Our investment trust portfolio has been a great success. Merryn Somerset Webb assesses the outlook.
Six years ago we thought it would be interesting to see if we were as good at choosing whole portfolios ourselves as we are at carping about other people’s choices. So we started a small investment trust portfolio, the idea being to choose six that between them provided a good level of high-quality diversification; to check on them every six months but to trade them as rarely as possible; and to hope for the best.
I haven’t quite managed the six-month bit. But the rest has gone pretty well. We’ve made only three changes to the portfolio over the last six years. It now consists of Scottish Mortgage, Personal Assets, Caledonia, Temple Bar, Law Debenture and RIT, and our total return now sits at just over 116%. That number assumes that all investors are regularly rebalancing so they have equal amounts of all six, and it doesn’t take account of the transaction costs of doing so, but it nonetheless compares well with the 64.5% return from the FTSE All-Share and the 91% return from the MSCI World index over the same period.
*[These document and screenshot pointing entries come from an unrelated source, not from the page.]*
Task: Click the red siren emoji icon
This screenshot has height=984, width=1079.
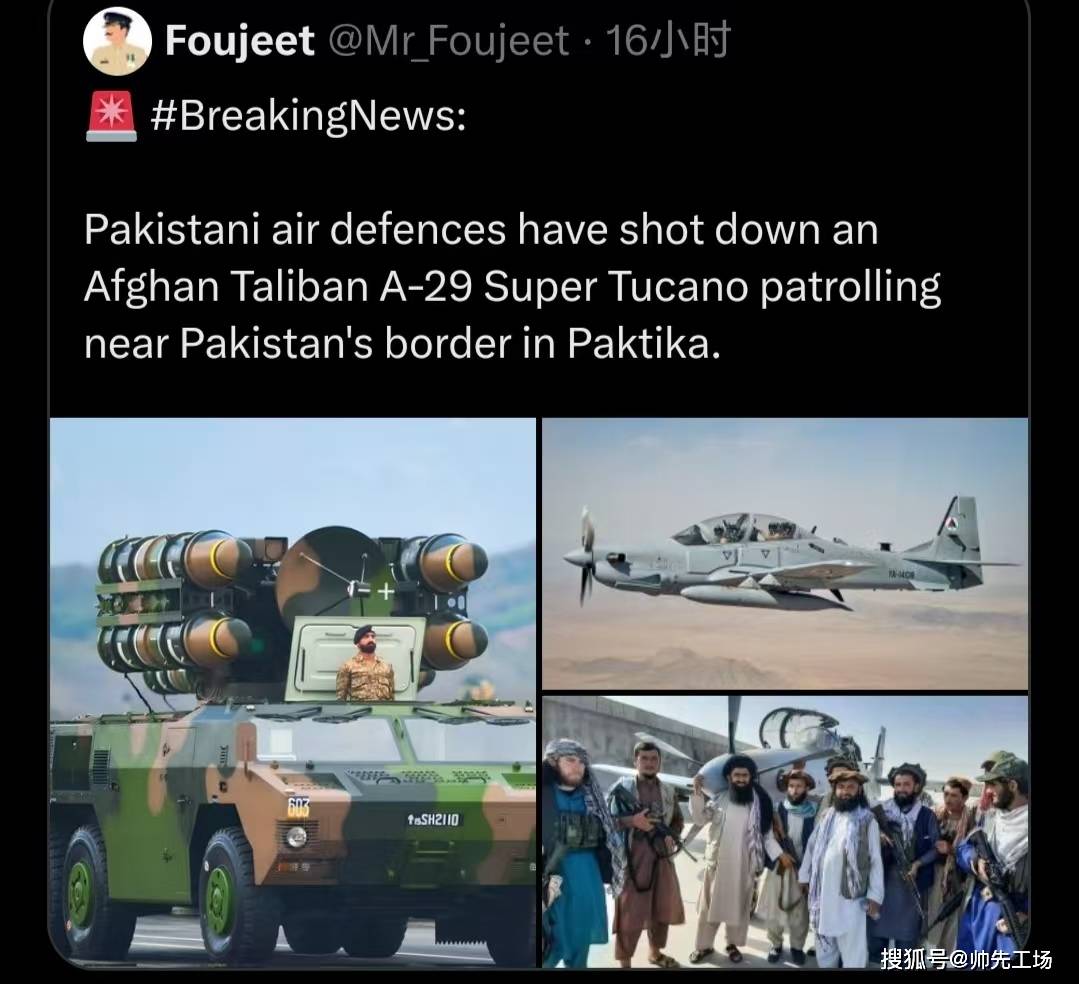Action: coord(111,116)
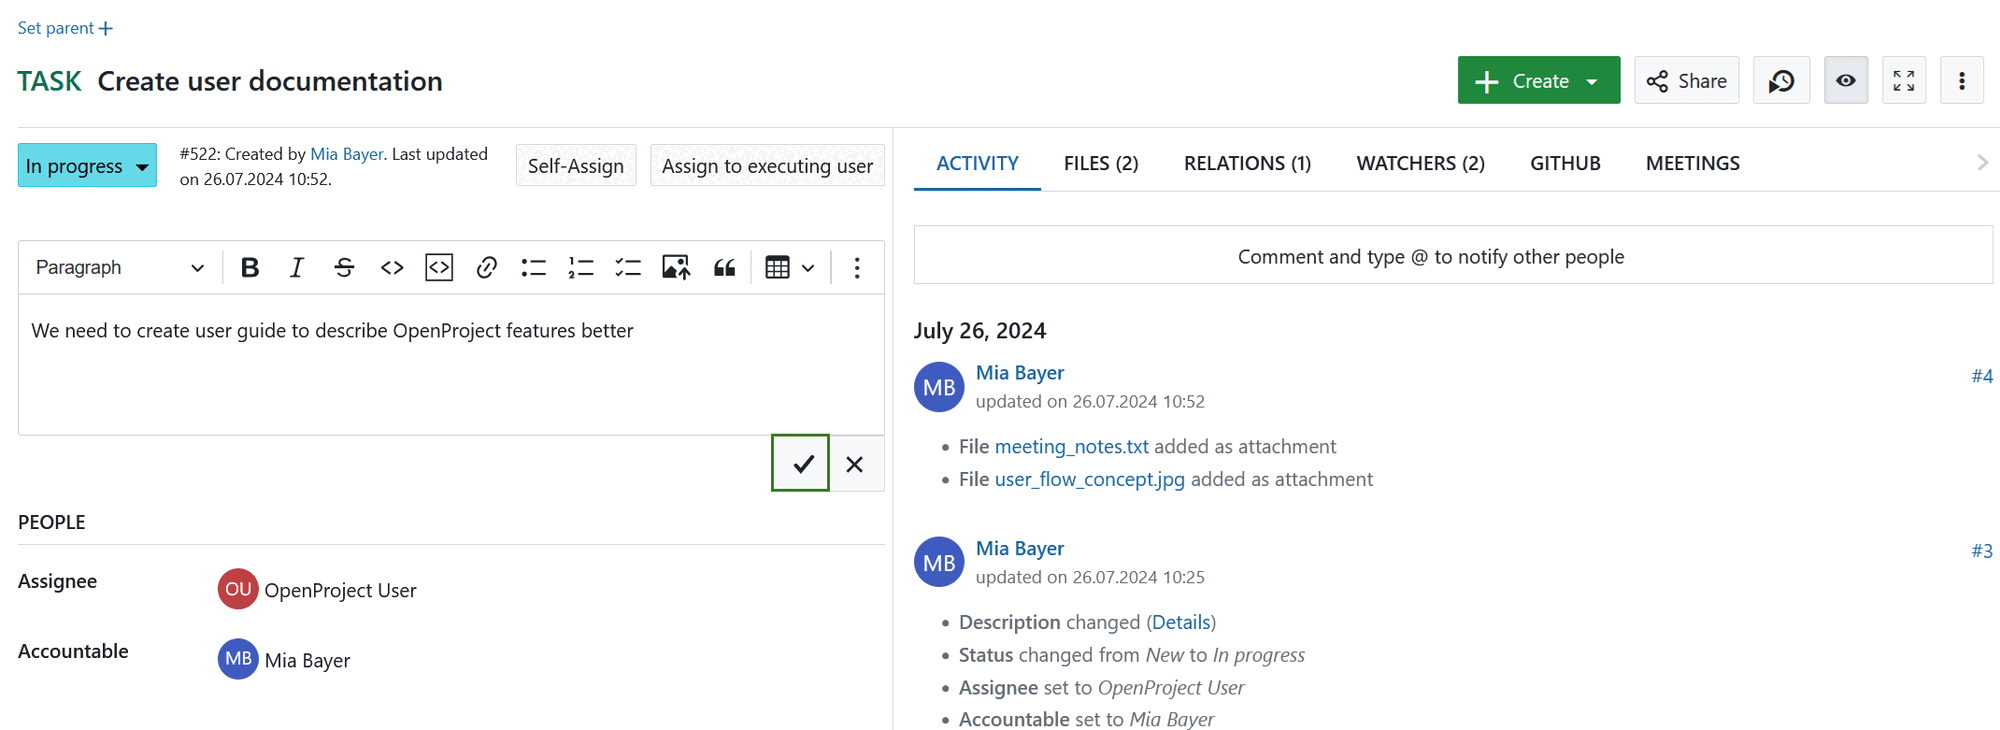Click the Self-Assign button
The width and height of the screenshot is (2000, 730).
click(575, 166)
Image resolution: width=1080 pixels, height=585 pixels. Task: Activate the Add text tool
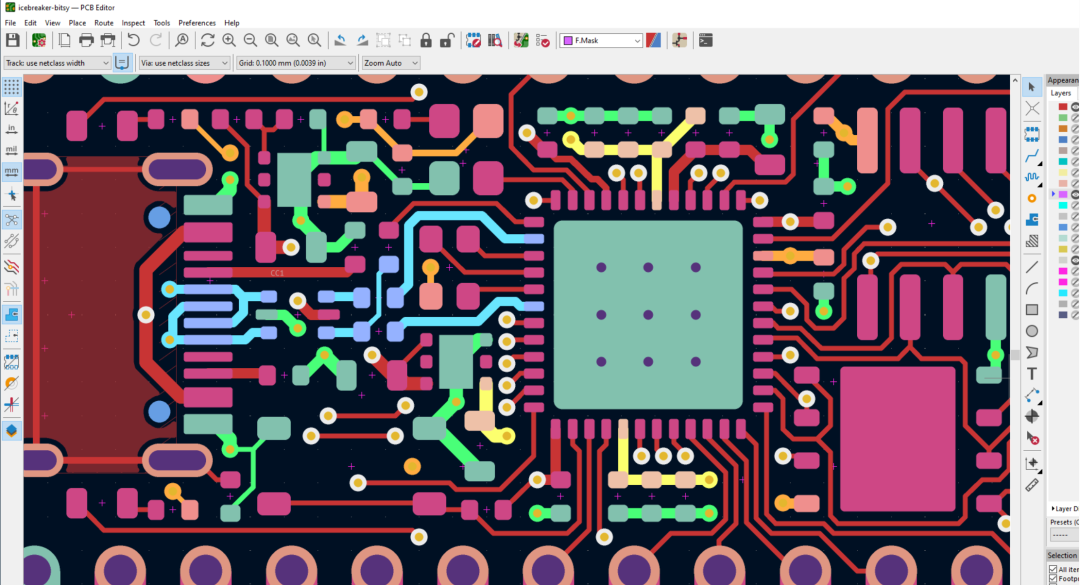[1032, 373]
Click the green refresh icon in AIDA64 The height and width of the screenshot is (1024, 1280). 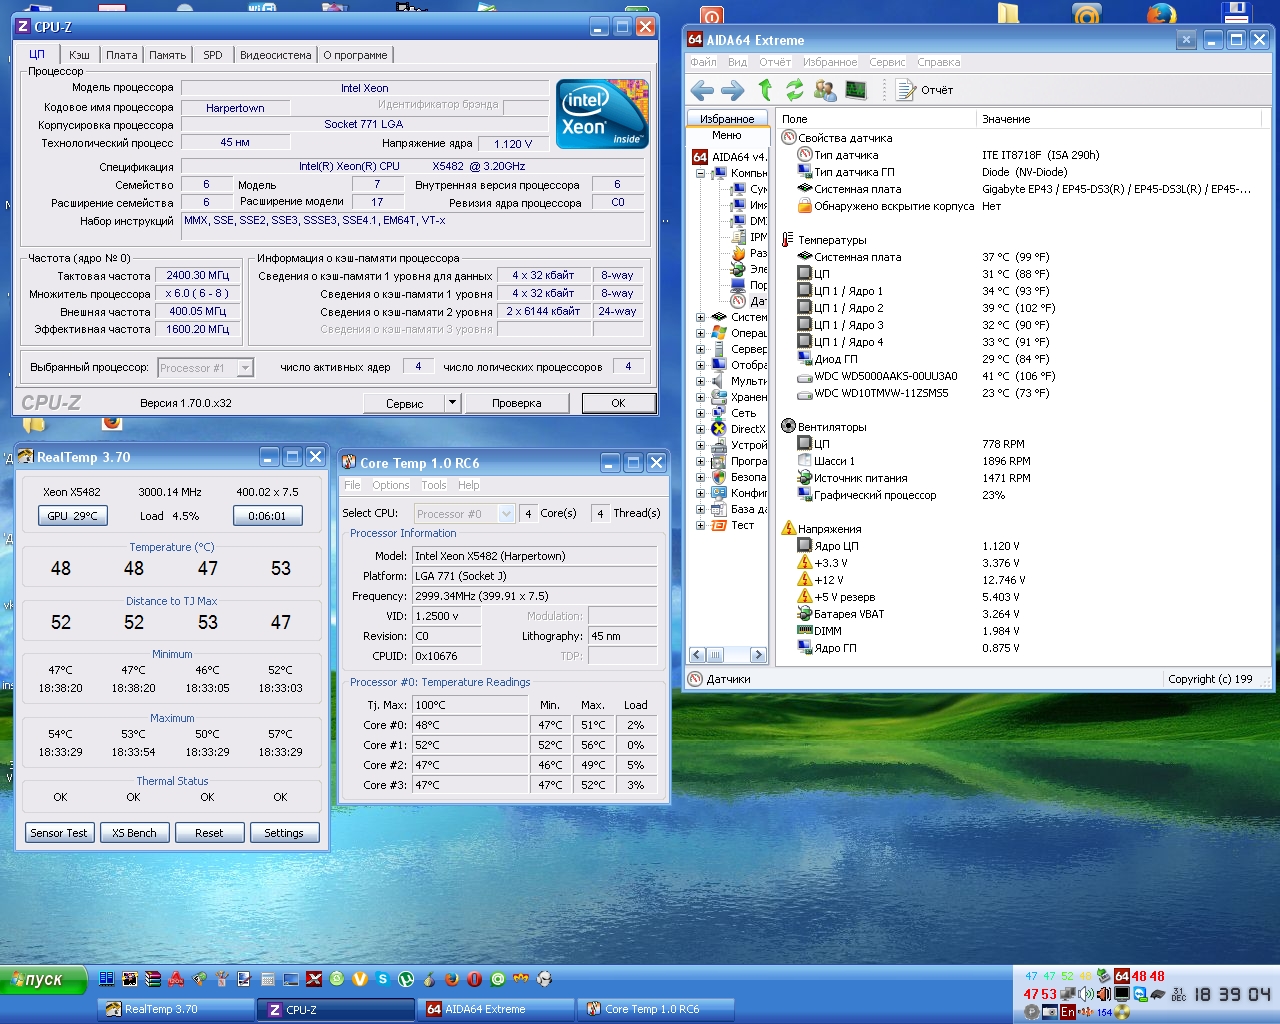[x=795, y=91]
We have benefited hugely from the inclusion of Scottish Mortgage in particular. Its shares are up a satisfying 297% since the 15th of June 2012 (launch date!). Caledonia has also done nicely. We bought it in late 2013 (as a replacement for the rather disappointing BH Macro) and it has gained 78% since. Finsbury provided a good boost in the first few years (116% to January 2017) and RIT has been satisfactory: up 78%.
Our slower movers have been the more value-orientated trusts. Personal Assets has done its core job of preserving capital regardless of market conditions. It is up 22%, beating inflation over the period (which has risen 13%), while Law Debenture (up 21% since September 2015) and Temple Bar (just under 2% since January 2017) are yet to have their time in the sun.